You may be confusing two issues

• modifying all elements of an array
• calculating values for all elements of an array

In

x = np.array([...])
for i in range(0,n):
   x[i]=f(x[i]+a)*b`

you change elements of x one by one, and also pass them one by one to f .

x[:] = ... lets you change all elements of x at once, but the source (the right hand side of the equation) has to generate all those values. But usually you don't need to assign values. Instead just use x = ... . It's just as fast and memory efficient.

Using x[:] on the RHS does nothing for you. If x is a list this makes a copy; if x is an array is just returns a view , an array with the same values.

The key question is, what does your f(...) function accept?
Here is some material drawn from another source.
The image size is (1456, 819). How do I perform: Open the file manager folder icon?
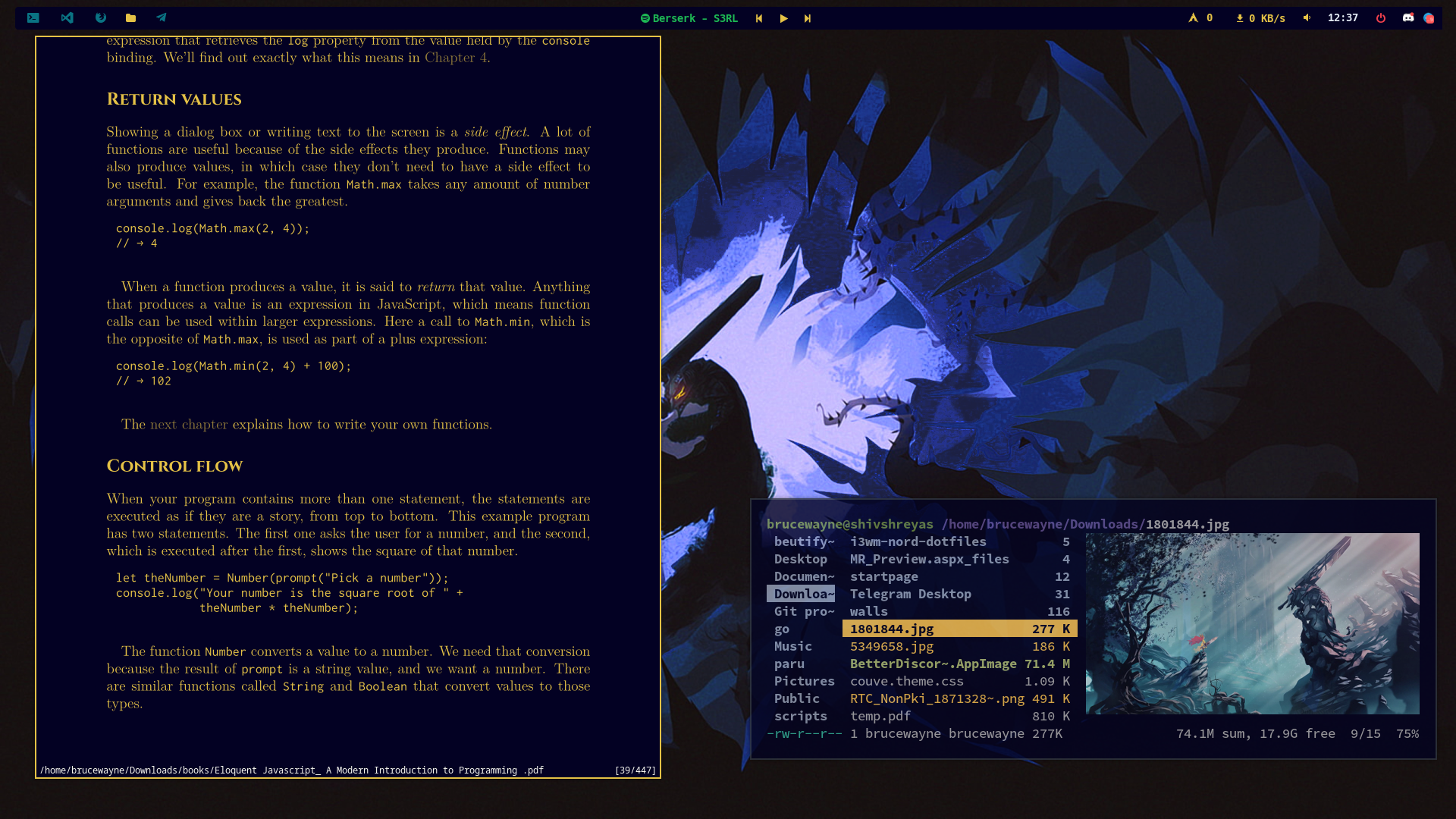pyautogui.click(x=130, y=17)
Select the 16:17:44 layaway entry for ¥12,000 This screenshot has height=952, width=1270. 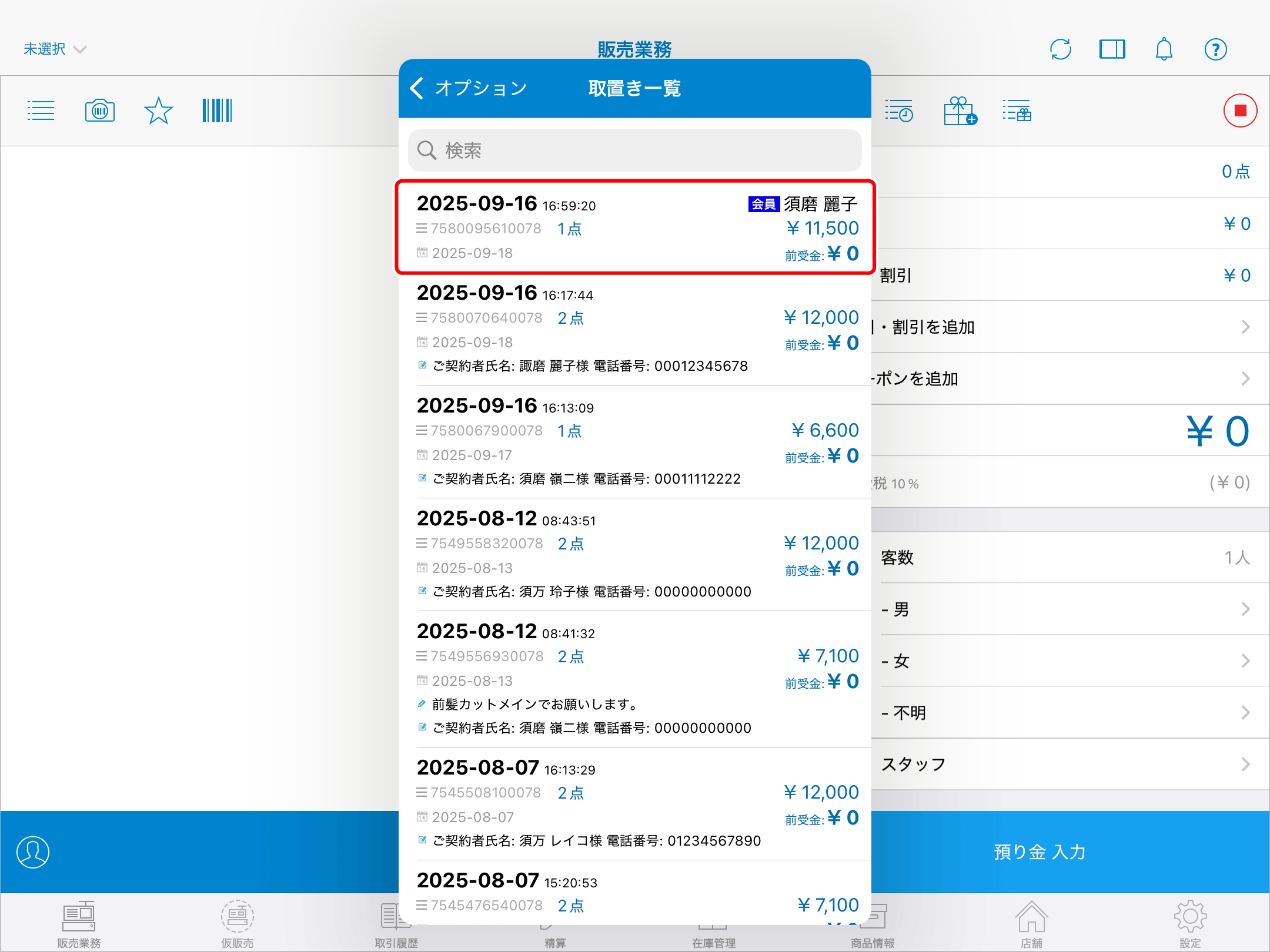tap(635, 329)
If it uses operations like + , * and functions like np.sin , you can give it an array, and it will return an array.

But if it only works with scalars (that includes using functions like math.sin ), the you have to feed it scalars, ie x[i] .

Let's try to unpack that comment (which might be better as an edit to the original question)
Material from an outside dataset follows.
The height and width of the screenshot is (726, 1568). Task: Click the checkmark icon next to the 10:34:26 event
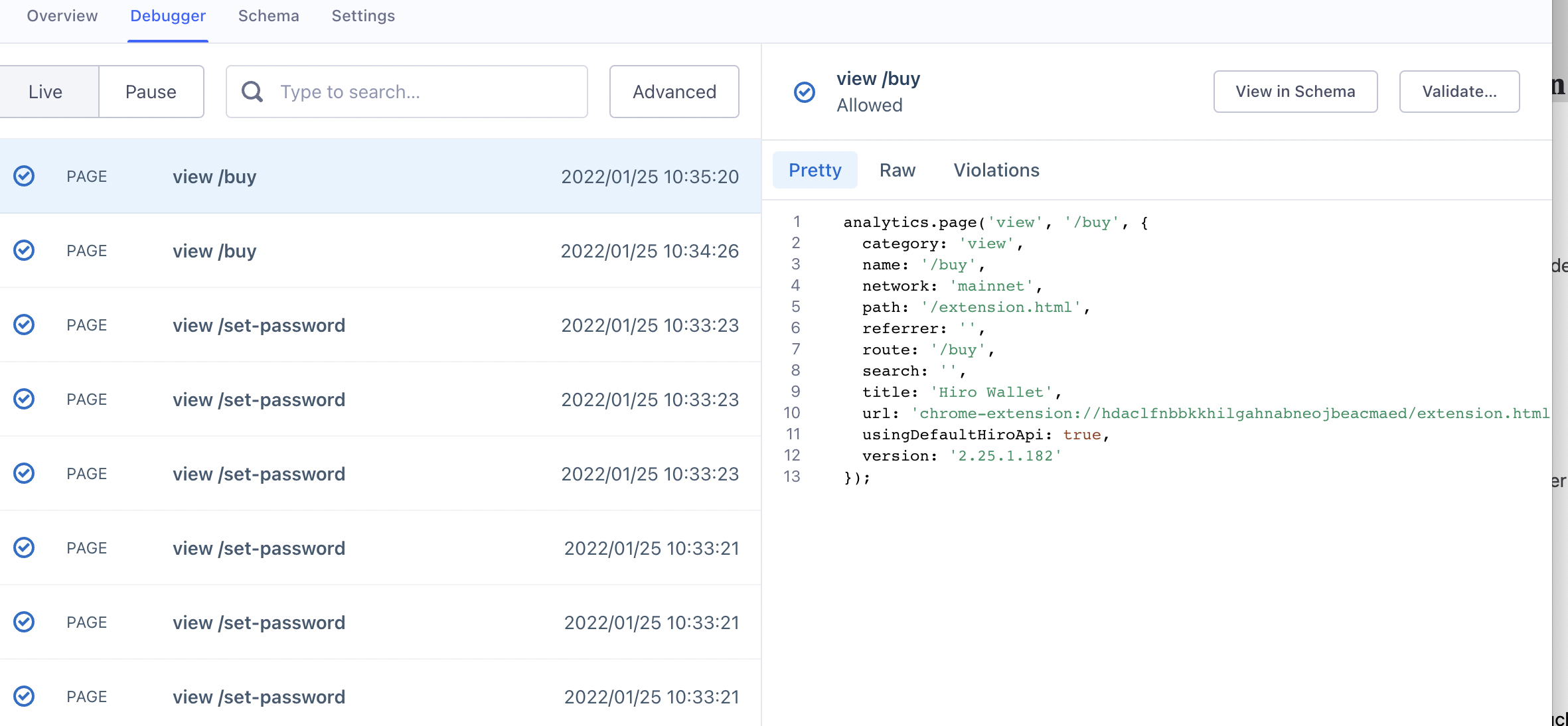tap(24, 250)
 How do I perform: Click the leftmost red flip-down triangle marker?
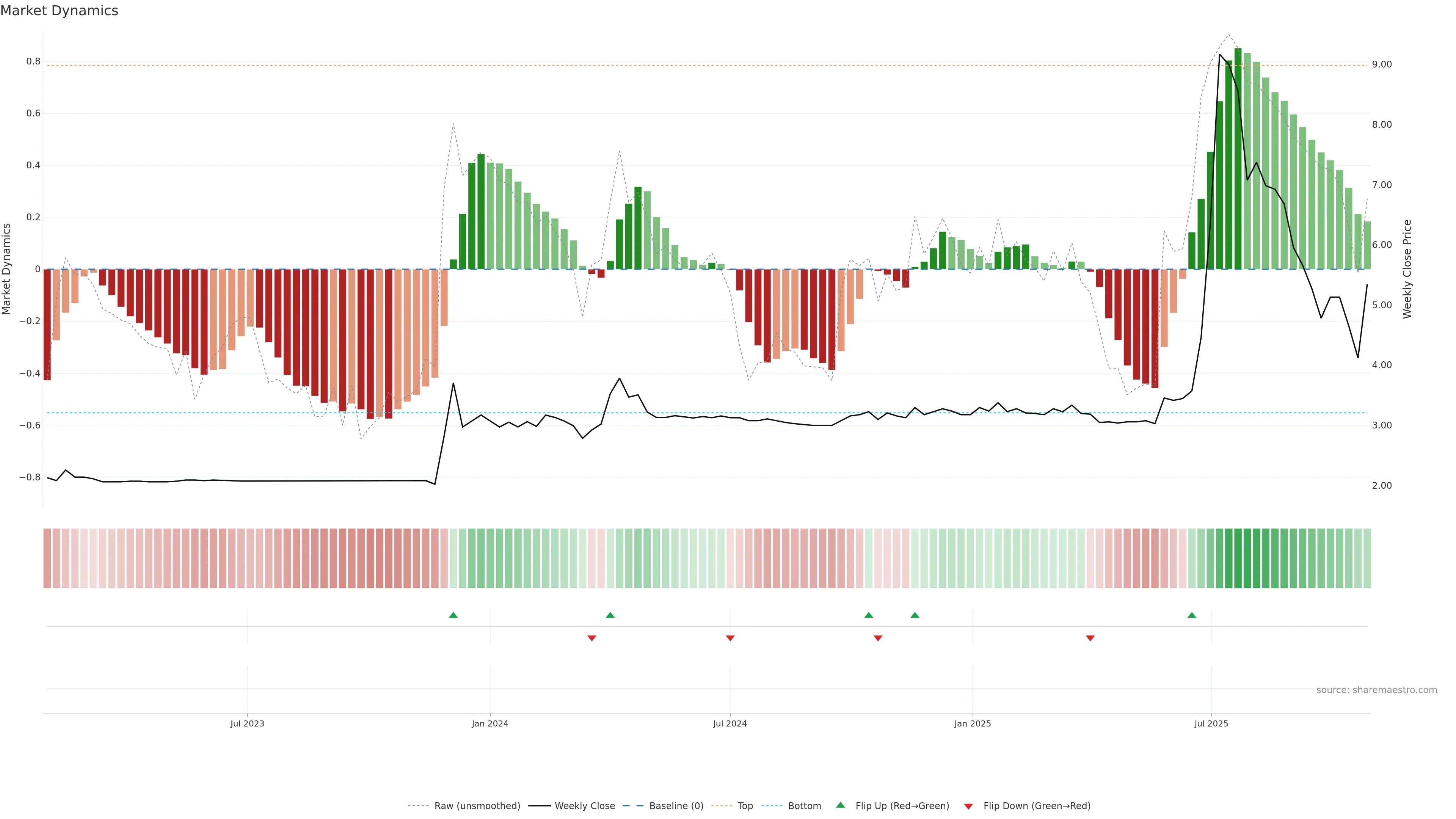click(592, 638)
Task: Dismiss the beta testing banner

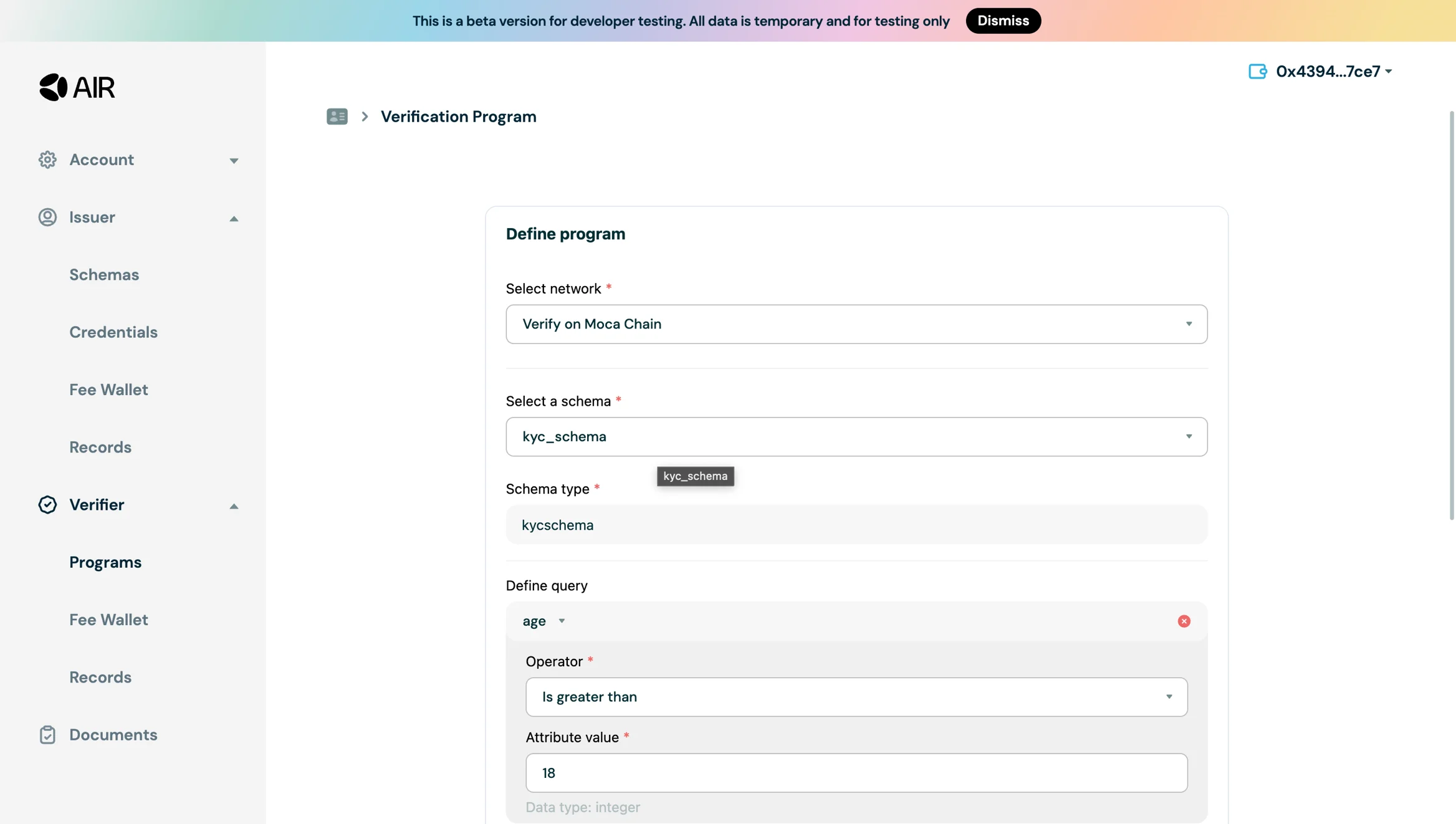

I have an interval which has to be cut in picies.

x = np.linspace(start,end,pieceAmount)
function f
quadrature formula
b (weights or factors)
c (function values)
b1*f(x[i]+c1)+...+bn*f(x[i]+cn)

For example

In [1]: x = np.arange(5)
In [2]: b = np.arange(3)
In [6]: c = np.arange(4,7)*.1

We can do the x[i]+c for all x and c with broadcasting

In [7]: xc = x + c[:,None]
In [8]: xc
Out[8]: 
array([[ 0.4,  1.4,  2.4,  3.4,  4.4],
       [ 0.5,  1.5,  2.5,  3.5,  4.5],
       [ 0.6,  1.6,  2.6,  3.6,  4.6]])

If f is a function like np.sin that takes any array, we can pass xc to that, getting back a like sized array.

Again with broadcasting we can do the b[n]*f(x[i]+c[n]) calculation

In [9]: b[:,None]* np.sin(xc)
Out[9]: 
array([[ 0.        ,  0.        ,  0.        , -0.        , -0.        ],
       [ 0.47942554,  0.99749499,  0.59847214, -0.35078323, -0.97753012],
       [ 1.12928495,  1.99914721,  1.03100274, -0.88504089, -1.98738201]])

and then we can sum, getting back an array shaped just like x :

In [10]: np.sum(_, axis=0)
Out[10]: array([ 1.60871049,  2.99664219,  1.62947489, -1.23582411, -2.96491212])

That's the dot or matrix product:

In [11]: b.dot(np.sin(xc))
Out[11]: array([ 1.60871049,  2.99664219,  1.62947489, -1.23582411, -2.96491212])

And as I noted earlier we can complete the action with

x = b.dot(f(x+c[:,None])

The key to a simple expression like this is f taking an array.